Vogel’s take on The Last of Us, which appears in the middle of his post, fares better than what precedes it, if only because he becomes more specific. His main point follows: the “actual game part of” The Last of Us (the action, not the cutscenes) is what makes the game special, as it causes us to be momentarily tricked “into thinking we’re struggling for survival.” This theory aligns with Defender creator Eugene Jarvis’ idea that tapping into players’ “inner Neanderthal” keeps them coming back for more. Vogel excitedly talks about the power of the developer to create “addiction machines” and “compulsions.” It’s even hard to tell whether he is joking when he says, “I want to absorb you to the point where it threatens your marriage and your livelihood.” Vogel’s ideal game is one that transports you, i.e., makes you forget the real world and enter a new world, and turns you into an addict (an effect, I would point out, that many television shows and pop songs have on their audiences).

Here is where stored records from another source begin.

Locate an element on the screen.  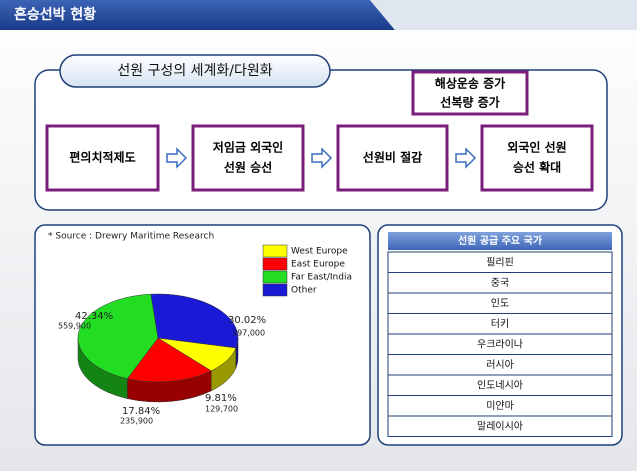
header-bar is located at coordinates (198, 15).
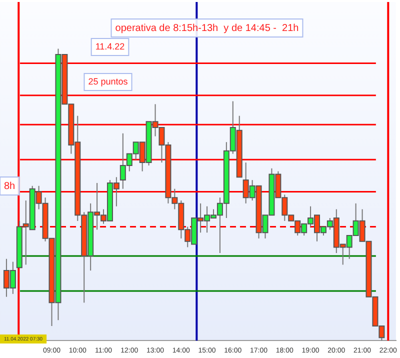 The height and width of the screenshot is (358, 400). What do you see at coordinates (10, 186) in the screenshot?
I see `annotation: 8h` at bounding box center [10, 186].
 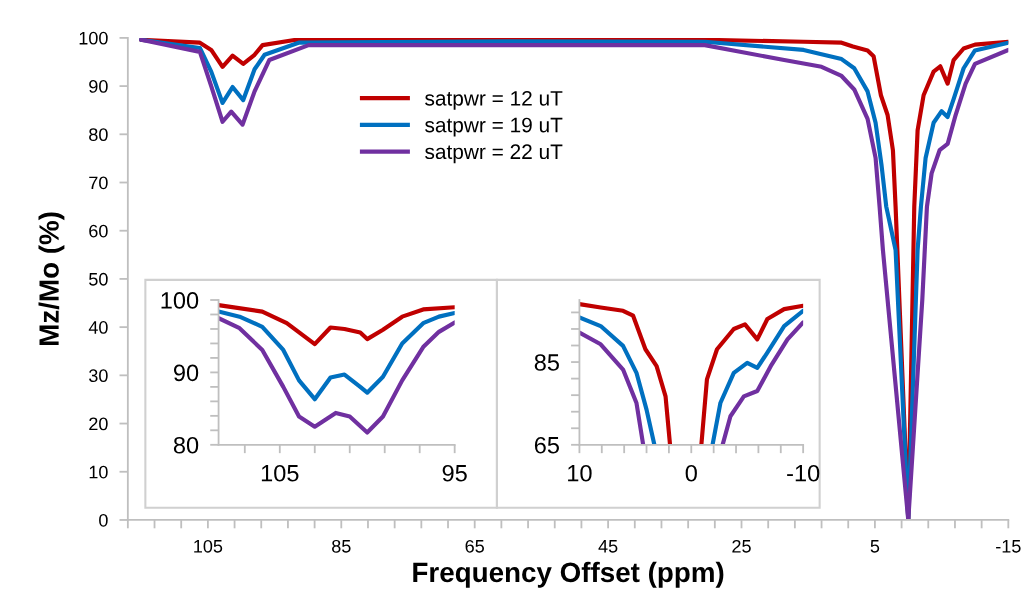 I want to click on y-tick-label: 30, so click(x=98, y=376).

With this ideal, we see the true colors of Vogel’s misleading post. He claims he is arguing in favor of video games as a whole and as a unique form, when in fact he places more value on “gamey games” and scrambles to articulate how these types of games have no historical precedent. In doing so, Vogel denies the history of art, games, and sports. If you want to appreciate video games, it should go without saying that you have to honestly compare them to each other, whether they came out in 2015 or 1975, and to other things that compel, transport, consume, and addict audiences.